TASK:
What you return should be the line containing "Where should I click to: Click" and each line after it to the end of the records, copied exactly.

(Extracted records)

────────────────

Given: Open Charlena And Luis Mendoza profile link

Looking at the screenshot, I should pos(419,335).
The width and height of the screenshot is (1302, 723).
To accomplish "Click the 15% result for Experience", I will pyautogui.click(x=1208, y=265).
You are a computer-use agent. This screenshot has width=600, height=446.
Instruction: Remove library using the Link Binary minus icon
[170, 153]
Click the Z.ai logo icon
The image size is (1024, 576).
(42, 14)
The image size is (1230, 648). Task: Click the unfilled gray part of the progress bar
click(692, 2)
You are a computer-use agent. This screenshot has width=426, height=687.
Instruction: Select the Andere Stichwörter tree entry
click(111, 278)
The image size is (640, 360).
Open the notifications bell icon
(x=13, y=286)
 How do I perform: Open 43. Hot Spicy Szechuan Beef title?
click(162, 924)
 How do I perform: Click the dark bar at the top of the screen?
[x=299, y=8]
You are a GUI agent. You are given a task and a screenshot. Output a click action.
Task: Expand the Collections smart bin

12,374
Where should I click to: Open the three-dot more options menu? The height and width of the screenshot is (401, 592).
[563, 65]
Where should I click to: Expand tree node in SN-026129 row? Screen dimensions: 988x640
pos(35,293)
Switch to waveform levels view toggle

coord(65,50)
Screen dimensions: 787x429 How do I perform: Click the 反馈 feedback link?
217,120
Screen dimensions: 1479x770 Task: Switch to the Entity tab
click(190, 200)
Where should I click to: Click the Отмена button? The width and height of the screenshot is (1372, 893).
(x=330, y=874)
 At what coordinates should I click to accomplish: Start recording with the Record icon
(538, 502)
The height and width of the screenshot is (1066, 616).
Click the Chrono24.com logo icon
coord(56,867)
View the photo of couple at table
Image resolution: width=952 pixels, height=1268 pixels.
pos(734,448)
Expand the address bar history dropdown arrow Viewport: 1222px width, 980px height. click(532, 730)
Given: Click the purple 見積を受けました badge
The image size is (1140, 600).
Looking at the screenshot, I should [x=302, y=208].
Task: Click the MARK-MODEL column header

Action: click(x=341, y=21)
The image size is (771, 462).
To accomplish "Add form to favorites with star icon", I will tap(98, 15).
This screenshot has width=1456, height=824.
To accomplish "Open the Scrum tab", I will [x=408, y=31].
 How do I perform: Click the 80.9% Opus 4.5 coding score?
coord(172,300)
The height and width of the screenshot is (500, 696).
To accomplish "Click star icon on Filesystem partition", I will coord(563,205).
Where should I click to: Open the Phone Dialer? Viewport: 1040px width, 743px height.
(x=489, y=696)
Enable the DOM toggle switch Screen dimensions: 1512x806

────────────────

RESPONSE TO THIS EXERCISE:
Where should I click to: Click the Отмена button? The width and height of the screenshot is (1372, 893).
(x=330, y=874)
 At what coordinates should I click to accomplish: Start recording with the Record icon
(538, 502)
The height and width of the screenshot is (1066, 616).
Click the Chrono24.com logo icon
coord(56,867)
View the photo of couple at table
Image resolution: width=952 pixels, height=1268 pixels.
pos(734,448)
Expand the address bar history dropdown arrow Viewport: 1222px width, 980px height. click(532, 730)
Given: Click the purple 見積を受けました badge
The image size is (1140, 600).
Looking at the screenshot, I should [x=302, y=208].
Task: Click the MARK-MODEL column header

Action: click(x=341, y=21)
The image size is (771, 462).
To accomplish "Add form to favorites with star icon", I will tap(98, 15).
This screenshot has width=1456, height=824.
To accomplish "Open the Scrum tab", I will [x=408, y=31].
 How do I perform: Click the 80.9% Opus 4.5 coding score?
coord(172,300)
The height and width of the screenshot is (500, 696).
To accomplish "Click star icon on Filesystem partition", I will coord(563,205).
Where should I click to: Open the Phone Dialer? Viewport: 1040px width, 743px height.
(x=489, y=696)
Enable the DOM toggle switch Screen dimensions: 1512x806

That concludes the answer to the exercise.